Assignment -> Every entry, from first to last, must be written out exactly.

● ● ●

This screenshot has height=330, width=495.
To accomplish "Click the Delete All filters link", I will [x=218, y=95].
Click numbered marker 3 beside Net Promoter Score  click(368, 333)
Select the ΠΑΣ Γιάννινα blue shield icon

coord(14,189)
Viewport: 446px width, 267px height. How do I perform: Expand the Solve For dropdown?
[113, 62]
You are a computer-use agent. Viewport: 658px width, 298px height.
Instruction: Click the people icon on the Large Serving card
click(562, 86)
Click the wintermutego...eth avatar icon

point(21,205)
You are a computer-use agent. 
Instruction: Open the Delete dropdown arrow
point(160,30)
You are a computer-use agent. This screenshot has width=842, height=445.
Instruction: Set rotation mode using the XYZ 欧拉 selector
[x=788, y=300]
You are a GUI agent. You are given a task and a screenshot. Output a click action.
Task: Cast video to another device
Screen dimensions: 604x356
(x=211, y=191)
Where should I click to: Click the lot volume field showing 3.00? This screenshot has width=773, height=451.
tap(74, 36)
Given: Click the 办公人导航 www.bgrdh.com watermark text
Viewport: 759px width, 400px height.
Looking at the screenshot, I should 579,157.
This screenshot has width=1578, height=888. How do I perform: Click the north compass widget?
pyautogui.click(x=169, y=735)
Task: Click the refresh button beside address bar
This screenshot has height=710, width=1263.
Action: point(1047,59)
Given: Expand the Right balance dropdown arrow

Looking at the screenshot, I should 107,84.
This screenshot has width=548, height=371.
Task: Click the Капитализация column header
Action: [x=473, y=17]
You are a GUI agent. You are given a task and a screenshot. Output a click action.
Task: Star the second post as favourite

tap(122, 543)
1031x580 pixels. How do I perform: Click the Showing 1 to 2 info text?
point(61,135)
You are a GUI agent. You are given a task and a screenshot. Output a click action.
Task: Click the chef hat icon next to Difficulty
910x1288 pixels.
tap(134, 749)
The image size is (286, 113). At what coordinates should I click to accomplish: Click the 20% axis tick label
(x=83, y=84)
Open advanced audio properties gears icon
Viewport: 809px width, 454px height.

● ● ●

Response area ->
This screenshot has height=330, width=495.
To accomplish "Click the Delete All filters link", I will [x=218, y=95].
Click numbered marker 3 beside Net Promoter Score  click(368, 333)
Select the ΠΑΣ Γιάννινα blue shield icon

coord(14,189)
Viewport: 446px width, 267px height. How do I perform: Expand the Solve For dropdown?
[113, 62]
You are a computer-use agent. Viewport: 658px width, 298px height.
Instruction: Click the people icon on the Large Serving card
click(562, 86)
Click the wintermutego...eth avatar icon

point(21,205)
You are a computer-use agent. 
Instruction: Open the Delete dropdown arrow
point(160,30)
You are a computer-use agent. This screenshot has width=842, height=445.
Instruction: Set rotation mode using the XYZ 欧拉 selector
[x=788, y=300]
You are a GUI agent. You are given a task and a screenshot. Output a click action.
Task: Cast video to another device
Screen dimensions: 604x356
(x=211, y=191)
Where should I click to: Click the lot volume field showing 3.00? This screenshot has width=773, height=451.
tap(74, 36)
Given: Click the 办公人导航 www.bgrdh.com watermark text
Viewport: 759px width, 400px height.
Looking at the screenshot, I should 579,157.
This screenshot has width=1578, height=888. How do I perform: Click the north compass widget?
pyautogui.click(x=169, y=735)
Task: Click the refresh button beside address bar
This screenshot has height=710, width=1263.
Action: point(1047,59)
Given: Expand the Right balance dropdown arrow

Looking at the screenshot, I should 107,84.
This screenshot has width=548, height=371.
Task: Click the Капитализация column header
Action: [x=473, y=17]
You are a GUI agent. You are given a task and a screenshot. Output a click action.
Task: Star the second post as favourite

tap(122, 543)
1031x580 pixels. How do I perform: Click the Showing 1 to 2 info text?
point(61,135)
You are a GUI agent. You are given a task and a screenshot. Output a click action.
Task: Click the chef hat icon next to Difficulty
910x1288 pixels.
tap(134, 749)
The image size is (286, 113). At what coordinates should I click to accomplish: Click the 20% axis tick label
(x=83, y=84)
Open advanced audio properties gears icon
Viewport: 809px width, 454px height.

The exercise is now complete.